Really, though, in the morning, my room will welcome a plumbing crew, ready to tear up my carpet and cut a hole in the floor. It’s only fitting, really, as the room has also welcomed firefighters in the past (the fun of chimney fires). You see, my fine sense of misadventure is not only applicable when I’m travelling; it follows me everywhere. Usually my time at home, though limited, is rather uneventful – not to say boring… ahem – and pleasantly interspersed with biking, playing soccer with my beastly chocolate lab, or reading on the porch swing. Every once in a while, though, something happens to spice it up… like a pipe leak.

Please, someone explain to me how a leak in the basement requires a plumbing crew to hack up the floor of two bedrooms on the second story? That is, however, apparently the case. And of course, though the house includes 6 bedrooms -being, originally, a 5 child household, planned and built by my stepfather- the leaking pipe has kindly chosen to wreak havoc on the rooms of the 3 children still here (for the moment)… aka, the most difficult to clean out.

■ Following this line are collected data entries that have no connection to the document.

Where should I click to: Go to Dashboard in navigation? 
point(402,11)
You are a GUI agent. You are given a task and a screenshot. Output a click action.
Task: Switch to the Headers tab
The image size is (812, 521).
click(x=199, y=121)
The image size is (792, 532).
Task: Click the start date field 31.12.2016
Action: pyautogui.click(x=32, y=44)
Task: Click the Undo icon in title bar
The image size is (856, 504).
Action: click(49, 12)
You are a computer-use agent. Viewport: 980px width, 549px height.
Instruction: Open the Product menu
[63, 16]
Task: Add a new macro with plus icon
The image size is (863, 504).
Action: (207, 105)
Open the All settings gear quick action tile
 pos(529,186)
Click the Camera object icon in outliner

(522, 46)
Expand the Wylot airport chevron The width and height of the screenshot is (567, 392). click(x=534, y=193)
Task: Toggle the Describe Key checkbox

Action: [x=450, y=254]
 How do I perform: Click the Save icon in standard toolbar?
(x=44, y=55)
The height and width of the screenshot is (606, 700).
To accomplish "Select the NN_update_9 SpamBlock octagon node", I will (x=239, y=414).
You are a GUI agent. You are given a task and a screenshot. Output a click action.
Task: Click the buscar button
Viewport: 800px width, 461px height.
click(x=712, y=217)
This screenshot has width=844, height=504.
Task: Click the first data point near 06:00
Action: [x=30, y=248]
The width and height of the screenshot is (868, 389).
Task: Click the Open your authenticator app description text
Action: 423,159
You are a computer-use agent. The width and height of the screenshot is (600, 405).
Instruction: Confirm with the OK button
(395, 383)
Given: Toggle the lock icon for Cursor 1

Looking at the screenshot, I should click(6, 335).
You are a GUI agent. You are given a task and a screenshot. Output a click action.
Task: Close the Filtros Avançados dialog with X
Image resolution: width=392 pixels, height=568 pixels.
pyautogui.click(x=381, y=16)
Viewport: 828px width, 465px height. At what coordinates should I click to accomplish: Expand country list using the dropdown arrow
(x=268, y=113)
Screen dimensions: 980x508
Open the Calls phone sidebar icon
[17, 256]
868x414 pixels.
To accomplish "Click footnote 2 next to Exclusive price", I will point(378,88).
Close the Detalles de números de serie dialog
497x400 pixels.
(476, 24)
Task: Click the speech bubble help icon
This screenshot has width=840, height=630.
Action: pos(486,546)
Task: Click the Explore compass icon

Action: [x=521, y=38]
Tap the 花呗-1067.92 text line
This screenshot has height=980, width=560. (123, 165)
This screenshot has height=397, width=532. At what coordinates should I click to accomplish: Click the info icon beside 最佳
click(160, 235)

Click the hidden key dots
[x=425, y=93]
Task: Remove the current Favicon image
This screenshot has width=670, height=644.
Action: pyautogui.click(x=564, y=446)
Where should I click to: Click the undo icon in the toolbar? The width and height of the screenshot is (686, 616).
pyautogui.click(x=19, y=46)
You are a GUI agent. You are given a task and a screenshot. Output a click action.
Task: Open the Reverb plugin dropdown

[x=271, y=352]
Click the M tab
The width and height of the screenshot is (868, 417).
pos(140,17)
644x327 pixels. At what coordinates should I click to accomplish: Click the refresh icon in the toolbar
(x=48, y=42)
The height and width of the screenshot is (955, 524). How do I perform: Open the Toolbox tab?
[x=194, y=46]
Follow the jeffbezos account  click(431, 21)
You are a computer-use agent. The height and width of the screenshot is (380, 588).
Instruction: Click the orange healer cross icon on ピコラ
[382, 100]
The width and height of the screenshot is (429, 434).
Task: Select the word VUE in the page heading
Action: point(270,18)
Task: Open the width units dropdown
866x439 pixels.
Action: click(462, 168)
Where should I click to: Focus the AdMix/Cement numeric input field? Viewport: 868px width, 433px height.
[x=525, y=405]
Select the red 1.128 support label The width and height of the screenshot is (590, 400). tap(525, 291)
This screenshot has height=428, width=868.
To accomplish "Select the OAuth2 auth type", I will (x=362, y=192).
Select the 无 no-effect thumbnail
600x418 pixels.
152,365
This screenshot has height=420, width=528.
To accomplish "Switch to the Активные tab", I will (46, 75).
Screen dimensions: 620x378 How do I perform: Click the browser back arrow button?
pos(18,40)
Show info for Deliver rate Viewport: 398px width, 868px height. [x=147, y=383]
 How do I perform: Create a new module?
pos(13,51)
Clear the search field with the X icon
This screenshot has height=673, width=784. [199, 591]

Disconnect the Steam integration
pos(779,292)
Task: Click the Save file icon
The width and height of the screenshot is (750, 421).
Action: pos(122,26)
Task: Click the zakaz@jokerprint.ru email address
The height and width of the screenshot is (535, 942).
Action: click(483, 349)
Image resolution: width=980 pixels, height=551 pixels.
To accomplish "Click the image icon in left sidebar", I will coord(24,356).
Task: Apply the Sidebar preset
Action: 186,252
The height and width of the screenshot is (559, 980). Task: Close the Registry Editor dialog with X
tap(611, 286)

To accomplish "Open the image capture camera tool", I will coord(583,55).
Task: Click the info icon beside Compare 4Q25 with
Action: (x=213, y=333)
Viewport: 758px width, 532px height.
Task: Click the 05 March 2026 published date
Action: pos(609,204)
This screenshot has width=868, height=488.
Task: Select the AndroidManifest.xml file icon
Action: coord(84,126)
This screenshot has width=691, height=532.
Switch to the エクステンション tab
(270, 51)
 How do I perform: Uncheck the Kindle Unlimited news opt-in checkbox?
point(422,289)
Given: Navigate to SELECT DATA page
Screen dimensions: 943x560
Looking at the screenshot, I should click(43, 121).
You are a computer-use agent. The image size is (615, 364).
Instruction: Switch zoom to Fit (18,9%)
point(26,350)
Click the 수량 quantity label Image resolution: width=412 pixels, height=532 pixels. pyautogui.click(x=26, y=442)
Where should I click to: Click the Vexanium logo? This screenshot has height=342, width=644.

[Note: The leak made its unwelcome presence known in my stepbrother’s room, certifiably the messiest of the house... probably of most houses. The originating pipe, however, is apparently accessed just beneath the wall that separates my room and my stepsister’s… well, her closet, to be precise, which is (was) packed with enough clothes to stock a small Salvation Army outlet store. Meanwhile, the clearing out of my room corner on the opposite side of the wall involved the moving of an antique wooden dresser, paintings and a stone bust (art class relics), Ghanaian wood carvings, a trunk of books, and various odds and ends I have yet to organize since my return… and, of course, important things like a jar of nutella and Abuelita hot chocolate.]

The bright side – because really, there always ought to be something in there to enjoy – Dani and I, thus forced into cleaning, have relocated to the center of a now exceedingly cluttered room and are rediscovering the ‘90s in the form of jean jackets, a koala bear fanny pack, a secret map we’d created with places like “Oddskinbodskins,” and, one of my personal favorites, a barrel of monkeys.

*gutter: That is, the metaphorical gutter, of course. Pun definitely unintended. Terrible.